**SUAS TAREFAS**
**A)** Reescreva o trecho do texto sobre liberdade de expressão entre "O Estado democrático" e "legitimando a violência.", inclusive, substituindo "Estado democrático" por "regime democrático".
**B)** No texto sobre liberdade de expressão, a que Ursula Owen compara o dano potencial do discurso de ódio?
**C)** Prossiga com o texto sobre liberdade de expressão e discurso de ódio a partir do ponto em que ele termina.

**EXCERTO**
·····

Resumo criado por JUSTICIA, o assistente de inteligência artificial do Jus.

4. A LEGALIDADE DA LIBERDADE DE EXPRESSÃO FACE AO DISCURSO DE ÓDIO

A liberdade de expressão, assegurada pela Constituição Federal de 1988, é um pilar da democracia. Contudo, o discurso de ódio representa um dos limites mais controversos e polêmicos desse direito, pois entra em conflito com outros valores igualmente protegidos pela Carta Magna, como a dignidade humana e a igualdade.

De acordo com Meyer-Pflug (2009, p. 103) [(Nota: Corrigido o nome da autora)]:

No discurso do ódio é colocada em teste a capacidade da liberdade de expressão de prevalecer em face dos demais princípios, ou melhor[,] dos “contravalores”. Há, primeiramente, que se fazer uma distinção nítida entre o fato de [não] gostar ou discordar de uma ideia e censurá-la ou negar sua manifestação. São coisas absolutamente diferentes. A liberdade de expressão permite a todo indivíduo contestar e discordar da opinião e das ideias em voga, mas negar o direito delas se manifestarem é censura. (MEYER-PFLUG, 2009, p. 103)

É necessário destacar que, enquanto a liberdade de expressão protege a manifestação de opiniões diversas, mesmo que controversas ou impopulares, o discurso de ódio se caracteriza pela forma e conteúdo dessa expressão, visando atacar, humilhar, incitar à violência ou discriminar indivíduos ou grupos com base em características como raça, gênero, religião, nacionalidade, orientação sexual, etc., ferindo sua dignidade.

O Estado democrático deve permitir o debate amplo, mas o discurso de ódio atenta contra direitos fundamentais e pode gerar danos reais, propagando a intolerância e legitimando a violência.

4.1. O DISCURSO DO ÓDIO

O discurso de ódio (hate speech) baseia-se na discriminação e na externalização de preconceitos, proclamando ideias que inferiorizam ou hostilizam determinados grupos, ferindo a dignidade humana individual e coletiva. Como expressa Ursula Owen (2003 apud Smiers, p. 319), “as palavras podem se tornar balas, a linguagem do ódio pode matar e mutilar, como a censura”. A autora compara o dano potencial do discurso de ódio ao da censura, ambos minando a democracia e a liberdade.

·····

**TRECHO DE DADOS**
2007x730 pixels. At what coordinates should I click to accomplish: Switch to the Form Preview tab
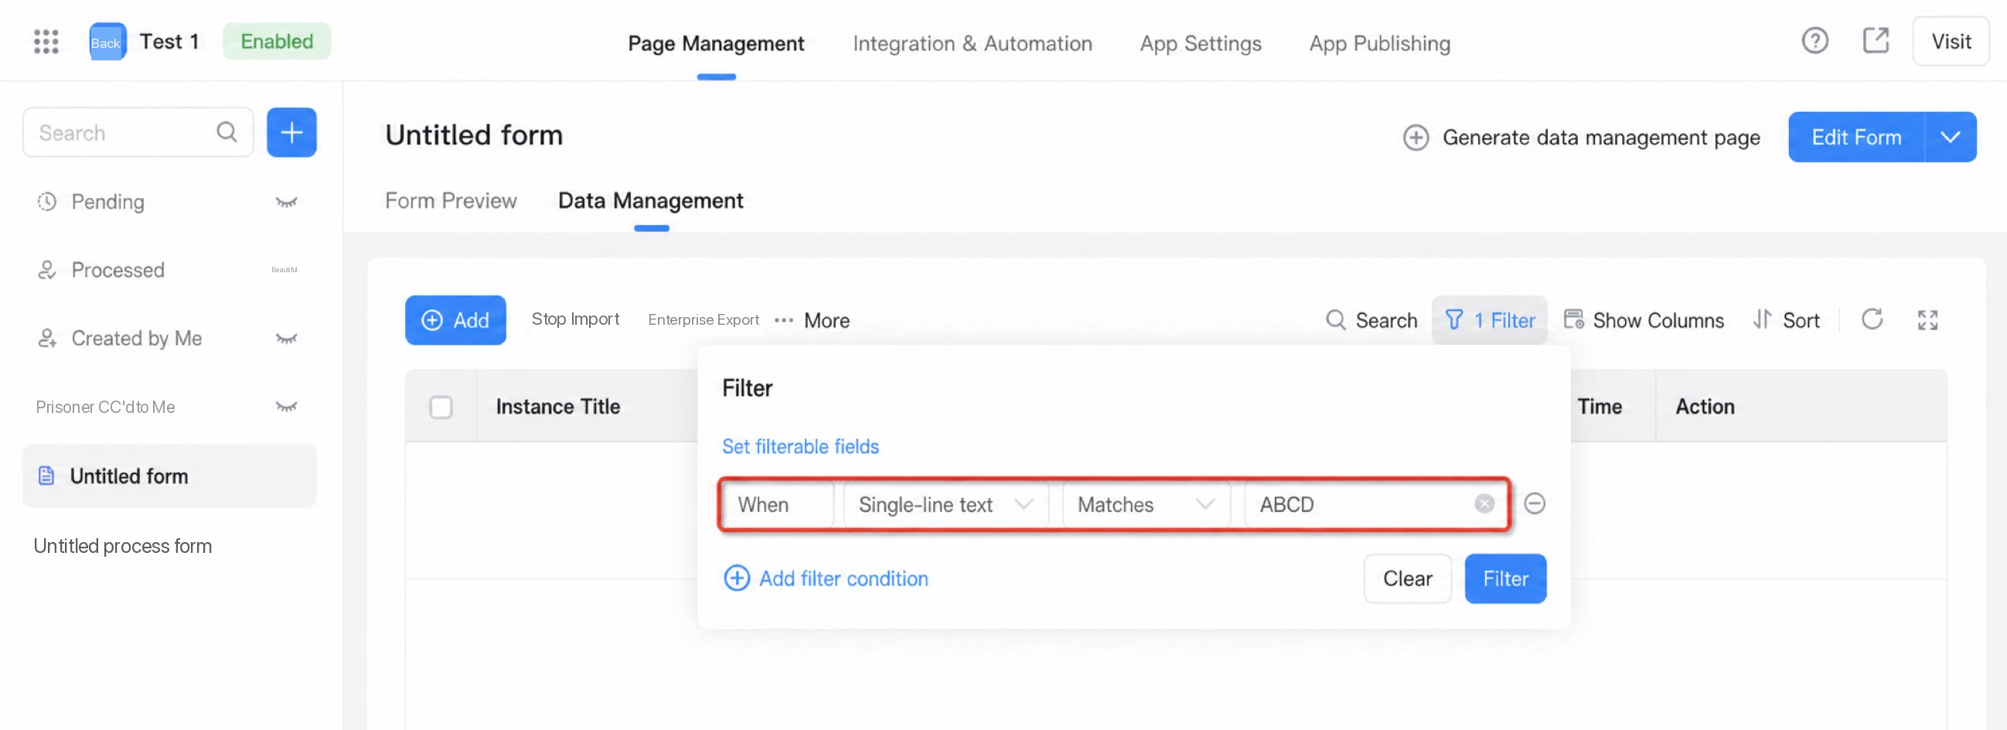pos(450,201)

·····

**RESPOSTAS FORNECIDAS**
**A)**
O regime democrático deve permitir o debate amplo, mas o discurso de ódio atenta contra direitos fundamentais e pode gerar danos reais, propagando a intolerância e legitimando a violência.

**B)** Ao dano da censura.

**C)**
Embora o Estado Democrático garanta a liberdade de expressão, é crucial analisar os limites desse direito. O discurso de ódio, ao propagar a intolerância e incitar excessos como insultos, difamação e violência contra grupos específicos, desafia esses limites. Revisitando Portiguar (2012, p. 160):

[...] o próprio resultado do discurso do ódio não se coaduna com o ideal democrático de proporcionar a todos a possibilidade de exprimir suas opiniões, vez que ele resulta em um efeito silenciador [para os grupos atacados]. (PORTIGUAR, 2012, p. 160)

Muitas vezes, ignora-se o impacto real que o discurso de ódio provoca sobre os indivíduos e grupos alvejados. No Brasil, embora a Constituição de 1988 garanta a liberdade de expressão (com previsão de direito de resposta e indenização por danos, Art. 5º, V), não há uma lei específica e abrangente que defina e proíba o discurso de ódio como tal, embora existam leis que punem manifestações específicas como racismo e injúria discriminatória.

4.2. A VEDAÇÃO (IMPLÍCITA) AO DISCURSO DO ÓDIO NA CONSTITUIÇÃO FEDERAL DE 1988

A proteção constitucional à liberdade de expressão (Art. 5º, IV e IX) é um dos pilares da ordem democrática brasileira, possibilitando a construção de um ambiente pluralista em termos políticos, religiosos e culturais. Segundo Conrado (2013), “uma das projeções da liberdade mais caras à humanidade vem a ser a livre manifestação de pensamento.” Este direito permite ao ser humano pensar e difundir suas ideias, impulsionando o progresso e a transformação social.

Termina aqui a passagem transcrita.